Acute intravenous infusion of ranolazine was evaluated for effects on QT interval and proarrhythmia in anesthetized dogs with acute AV block.  Ranolazine was administered at a dose of 0.5 mg/kg plus 1, 3 and 15 mg/kg/hr iv for 30 minutes/dose level (n=6).  In one additional dog, ranolazine was administered at a dose of 1.5 mg/kg plus 15 and 30 mg/kg/min iv for 30 minutes per dose level. Sotalol (8 mg/kg followed by 4 mg/kg/hr iv for 20 minutes served as a positive control (n=5). Left ventricular effective refractory periods, QT interval, and QRS duration were determined at basic cycle lengths of 300, 400, 600 and

1000 ms following each dose of ranolazine or sotalol.  All dogs then received bolus intravenous doses of phenylephrine (10, 20, 30, 40 and 50 mg/kg iv) in order to elicit arrhythmias.


In this study, ranolazine increased QT interval by approximately 10% (not statistically significant).  The QT effect was biphasic, with the maximum increase observed at 3 mg/kg/hr.  Ranolazine increased left ventricular refractoriness but only at the fastest stimulation rate (300 ms basic cycle length).  Ranolazine increased QRS interval by 10% (statistically significant) at the next higher dose of 15 mg/kg/hr.  Proarrhythmia was not observed with ranolazine in the presence of phenylephrine.  The highest ranolazine dose of 30 mg/kg/hr induced acute heart failure and death.

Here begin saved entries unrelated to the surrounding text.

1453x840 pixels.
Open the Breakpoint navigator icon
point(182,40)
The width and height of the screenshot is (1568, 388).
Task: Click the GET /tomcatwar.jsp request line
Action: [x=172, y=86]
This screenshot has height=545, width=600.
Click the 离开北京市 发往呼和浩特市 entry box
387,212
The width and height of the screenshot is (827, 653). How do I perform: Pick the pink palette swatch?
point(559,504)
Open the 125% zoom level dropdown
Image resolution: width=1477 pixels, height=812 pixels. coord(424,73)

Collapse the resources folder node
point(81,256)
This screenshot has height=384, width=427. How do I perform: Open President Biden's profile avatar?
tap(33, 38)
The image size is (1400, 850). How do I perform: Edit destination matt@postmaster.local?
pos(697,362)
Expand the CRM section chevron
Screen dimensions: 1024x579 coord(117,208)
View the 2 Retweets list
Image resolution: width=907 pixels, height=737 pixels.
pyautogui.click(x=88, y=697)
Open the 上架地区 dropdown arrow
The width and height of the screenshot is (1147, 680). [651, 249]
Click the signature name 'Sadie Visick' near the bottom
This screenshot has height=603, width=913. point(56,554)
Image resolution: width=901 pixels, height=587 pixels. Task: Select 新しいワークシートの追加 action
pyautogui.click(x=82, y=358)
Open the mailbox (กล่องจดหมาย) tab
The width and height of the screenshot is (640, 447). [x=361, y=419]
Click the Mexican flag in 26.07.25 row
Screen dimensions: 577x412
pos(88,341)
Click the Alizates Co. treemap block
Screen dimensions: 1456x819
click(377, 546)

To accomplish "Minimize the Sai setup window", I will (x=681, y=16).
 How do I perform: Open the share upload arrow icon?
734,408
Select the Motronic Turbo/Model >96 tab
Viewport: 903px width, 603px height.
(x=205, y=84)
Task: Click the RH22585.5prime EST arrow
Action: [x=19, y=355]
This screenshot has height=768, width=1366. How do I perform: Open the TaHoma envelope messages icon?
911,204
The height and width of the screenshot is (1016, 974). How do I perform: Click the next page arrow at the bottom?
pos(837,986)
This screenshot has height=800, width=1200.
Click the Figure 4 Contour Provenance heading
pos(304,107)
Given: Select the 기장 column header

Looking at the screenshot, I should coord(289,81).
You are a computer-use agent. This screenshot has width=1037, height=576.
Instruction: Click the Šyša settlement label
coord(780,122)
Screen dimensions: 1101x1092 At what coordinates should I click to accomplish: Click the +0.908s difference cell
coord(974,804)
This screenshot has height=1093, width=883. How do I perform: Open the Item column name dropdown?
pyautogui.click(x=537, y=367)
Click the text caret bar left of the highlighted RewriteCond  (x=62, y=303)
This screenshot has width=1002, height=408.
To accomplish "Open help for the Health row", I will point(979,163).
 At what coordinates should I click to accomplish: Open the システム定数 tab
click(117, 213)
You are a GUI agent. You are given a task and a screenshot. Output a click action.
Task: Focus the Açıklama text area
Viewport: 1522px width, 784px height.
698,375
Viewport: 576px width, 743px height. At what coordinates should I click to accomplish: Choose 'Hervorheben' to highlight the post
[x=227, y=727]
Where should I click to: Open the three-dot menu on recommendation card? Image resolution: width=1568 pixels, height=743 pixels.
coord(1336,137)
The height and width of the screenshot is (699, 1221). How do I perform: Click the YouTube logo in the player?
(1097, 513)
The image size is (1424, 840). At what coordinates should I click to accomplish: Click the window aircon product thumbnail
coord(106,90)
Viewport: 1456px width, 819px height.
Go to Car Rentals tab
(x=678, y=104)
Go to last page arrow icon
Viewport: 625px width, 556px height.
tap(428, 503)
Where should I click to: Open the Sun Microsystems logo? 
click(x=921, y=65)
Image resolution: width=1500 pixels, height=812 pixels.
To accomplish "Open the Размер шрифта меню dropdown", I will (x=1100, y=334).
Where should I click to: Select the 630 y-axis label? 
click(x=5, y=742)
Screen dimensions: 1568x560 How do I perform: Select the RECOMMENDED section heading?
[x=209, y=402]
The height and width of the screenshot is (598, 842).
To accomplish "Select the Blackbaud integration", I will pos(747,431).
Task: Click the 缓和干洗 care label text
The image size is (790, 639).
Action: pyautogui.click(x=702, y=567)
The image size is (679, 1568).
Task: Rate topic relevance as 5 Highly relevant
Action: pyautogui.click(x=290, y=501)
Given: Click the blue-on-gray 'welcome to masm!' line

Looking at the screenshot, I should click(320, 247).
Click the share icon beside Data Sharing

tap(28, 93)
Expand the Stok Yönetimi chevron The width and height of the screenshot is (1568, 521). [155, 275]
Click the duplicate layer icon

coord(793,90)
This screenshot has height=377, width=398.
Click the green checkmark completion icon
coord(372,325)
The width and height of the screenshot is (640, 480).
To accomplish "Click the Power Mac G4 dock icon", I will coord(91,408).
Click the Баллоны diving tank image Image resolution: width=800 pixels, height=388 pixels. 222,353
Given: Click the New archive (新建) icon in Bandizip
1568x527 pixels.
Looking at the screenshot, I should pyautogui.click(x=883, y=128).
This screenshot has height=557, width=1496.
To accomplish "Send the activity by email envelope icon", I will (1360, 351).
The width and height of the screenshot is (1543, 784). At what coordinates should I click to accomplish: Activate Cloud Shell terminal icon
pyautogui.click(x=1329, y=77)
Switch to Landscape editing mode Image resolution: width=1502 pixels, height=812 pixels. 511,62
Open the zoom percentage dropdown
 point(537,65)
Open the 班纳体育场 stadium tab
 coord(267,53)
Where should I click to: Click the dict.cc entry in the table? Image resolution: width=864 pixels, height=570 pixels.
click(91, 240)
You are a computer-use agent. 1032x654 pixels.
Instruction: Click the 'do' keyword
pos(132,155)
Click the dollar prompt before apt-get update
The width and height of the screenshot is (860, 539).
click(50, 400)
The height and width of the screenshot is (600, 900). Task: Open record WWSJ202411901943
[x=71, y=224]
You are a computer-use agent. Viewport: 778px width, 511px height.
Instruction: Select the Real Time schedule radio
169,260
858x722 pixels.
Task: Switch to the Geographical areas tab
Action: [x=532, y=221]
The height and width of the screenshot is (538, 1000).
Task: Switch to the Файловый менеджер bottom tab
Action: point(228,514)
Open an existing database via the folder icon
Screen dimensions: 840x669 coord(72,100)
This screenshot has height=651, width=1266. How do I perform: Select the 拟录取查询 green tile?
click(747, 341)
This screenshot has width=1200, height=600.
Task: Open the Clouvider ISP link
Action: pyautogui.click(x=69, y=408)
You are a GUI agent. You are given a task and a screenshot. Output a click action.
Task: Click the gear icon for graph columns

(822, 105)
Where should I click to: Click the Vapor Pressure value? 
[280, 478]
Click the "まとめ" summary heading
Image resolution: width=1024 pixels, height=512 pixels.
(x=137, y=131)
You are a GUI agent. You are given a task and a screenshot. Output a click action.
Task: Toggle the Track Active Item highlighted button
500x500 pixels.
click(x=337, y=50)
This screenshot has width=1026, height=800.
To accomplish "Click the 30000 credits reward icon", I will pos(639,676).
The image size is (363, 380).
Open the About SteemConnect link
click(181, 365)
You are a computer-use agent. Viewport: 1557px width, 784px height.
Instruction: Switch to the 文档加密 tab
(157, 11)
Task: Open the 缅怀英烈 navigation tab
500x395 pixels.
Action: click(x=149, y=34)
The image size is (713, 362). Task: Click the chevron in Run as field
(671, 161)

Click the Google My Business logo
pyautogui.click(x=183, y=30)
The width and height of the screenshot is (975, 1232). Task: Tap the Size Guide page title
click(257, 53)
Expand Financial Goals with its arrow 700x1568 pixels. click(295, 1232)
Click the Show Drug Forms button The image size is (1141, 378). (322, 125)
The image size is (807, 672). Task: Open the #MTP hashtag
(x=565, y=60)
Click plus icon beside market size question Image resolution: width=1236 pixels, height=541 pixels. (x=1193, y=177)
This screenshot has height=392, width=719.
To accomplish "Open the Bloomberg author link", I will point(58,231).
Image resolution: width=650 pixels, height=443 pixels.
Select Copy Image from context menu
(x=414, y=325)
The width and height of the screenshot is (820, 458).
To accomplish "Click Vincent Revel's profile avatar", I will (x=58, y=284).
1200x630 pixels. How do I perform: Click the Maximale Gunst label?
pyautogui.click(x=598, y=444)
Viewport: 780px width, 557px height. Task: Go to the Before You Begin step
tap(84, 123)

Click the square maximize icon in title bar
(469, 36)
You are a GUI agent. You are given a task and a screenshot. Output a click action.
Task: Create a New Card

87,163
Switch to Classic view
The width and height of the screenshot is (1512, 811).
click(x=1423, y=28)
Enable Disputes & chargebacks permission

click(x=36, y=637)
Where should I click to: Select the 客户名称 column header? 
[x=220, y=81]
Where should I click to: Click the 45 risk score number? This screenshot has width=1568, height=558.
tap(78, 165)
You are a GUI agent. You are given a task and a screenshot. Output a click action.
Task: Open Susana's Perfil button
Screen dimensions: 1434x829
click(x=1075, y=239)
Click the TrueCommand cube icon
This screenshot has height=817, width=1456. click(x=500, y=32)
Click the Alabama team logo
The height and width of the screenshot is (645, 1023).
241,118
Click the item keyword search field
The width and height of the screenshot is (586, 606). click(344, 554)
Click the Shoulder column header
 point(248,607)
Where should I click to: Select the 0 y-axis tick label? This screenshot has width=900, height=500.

In contrast to findings with ranolazine, sotalol induced a large increase in QT interval (33% increase at 1000 ms basic cycle length), and increased left ventricular refractoriness without altering QRS duration.  Phenylephrine induced tachyarrhythmias, including TdP and ventricular fibrillation, in sotalol treated dogs.


Limitations of this study design include its acute nature, since chronic but not acute AV block has been shown to promote proarrhythmia by electrical remodeling and downregulation of ion channels, including IKr (15, 16). Additionally, ranolazine displaces radiolabeled ligand from a-1 adrenergic receptors,  suggestive of potential functional antagonism (17).  If ranolazine is indeed a functional a-1 adrenergic antagonist at doses administered above, then the in vivo canine model used for this study is inappropriate.  Finally, positive control data is quite limited for this model, lessening the regulatory importance of negative findings.